But what kind of message does a show like this send us?

The prospect of finding love and finding ‘the one’ is so heavily ingrained in today’s culture that it can often take over our lives. Reaching a certain age and still being single can often be considered as being ‘lonely’ or ‘unwanted’ rather than being celebrated as knowing that you are more than just your romantic yearnings. People can often feel embarrassed revealing that they are single to others due to the stigma put in place by shows such as this which present marriage and partnership as a necessity at a certain point in life.

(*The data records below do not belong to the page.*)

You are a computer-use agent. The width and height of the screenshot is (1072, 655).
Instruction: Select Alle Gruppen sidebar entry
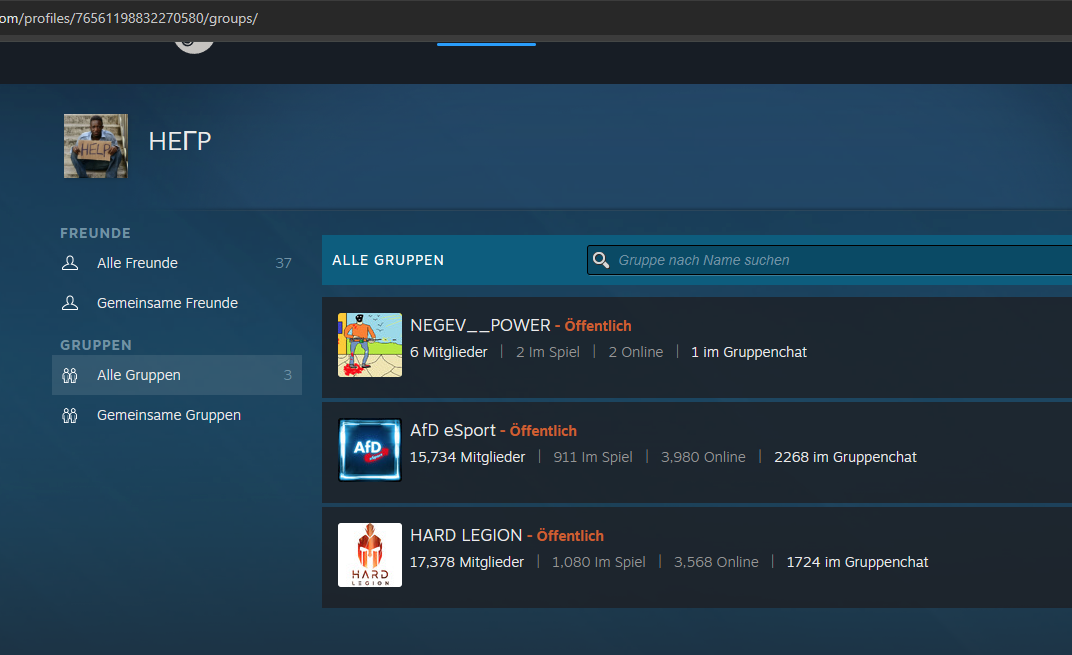coord(139,375)
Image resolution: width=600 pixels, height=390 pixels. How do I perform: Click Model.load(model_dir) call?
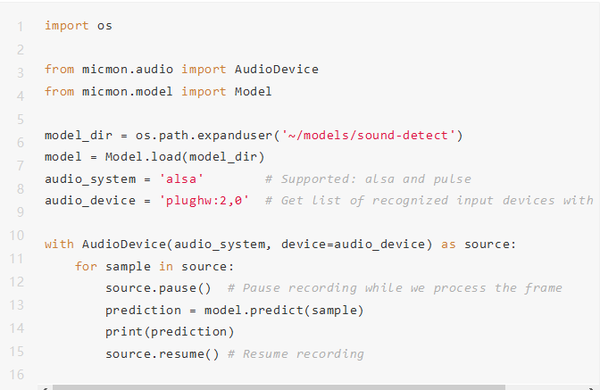185,157
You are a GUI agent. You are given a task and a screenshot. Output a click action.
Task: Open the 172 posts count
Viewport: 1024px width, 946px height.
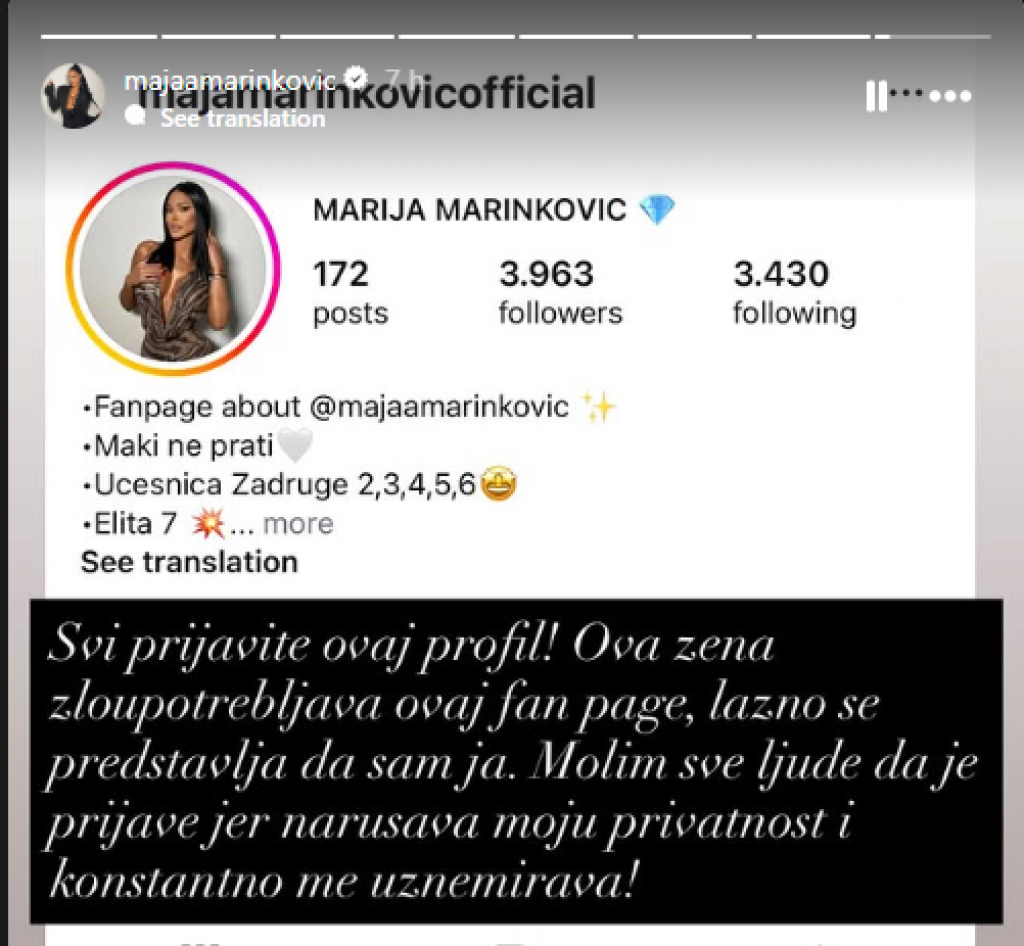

Being comfortable by yourself in your own company is extremely important and valuable and should not be tainted by reality television telling you otherwise. The couples on this show go through with marriages that have visible cracks caused by things such as financial burdens, proving that their need for a partnership overrode those problems. I believe that ideas of love and companionship should be detached from being necessities and instead be perceived as something that adds to your happiness rather than completes it.

Important public figures on social media such as Florence Given and Chidera Eggerue present being single as something which is nearly more important than being in a relationship as it enables you to learn so much more about yourself and build on important traits such as self-worth and love. Qualities in which they believe can sometimes be destroyed by relationships. People can often lose sight of who they are in a bid to keep the other person happy within the relationship.

Despite being extremely entertaining to watch, I disagree with reality tv of this nature. Rather than honing in on the importance of humans as individuals, it endorses the belief that we are not complete unless we have another half.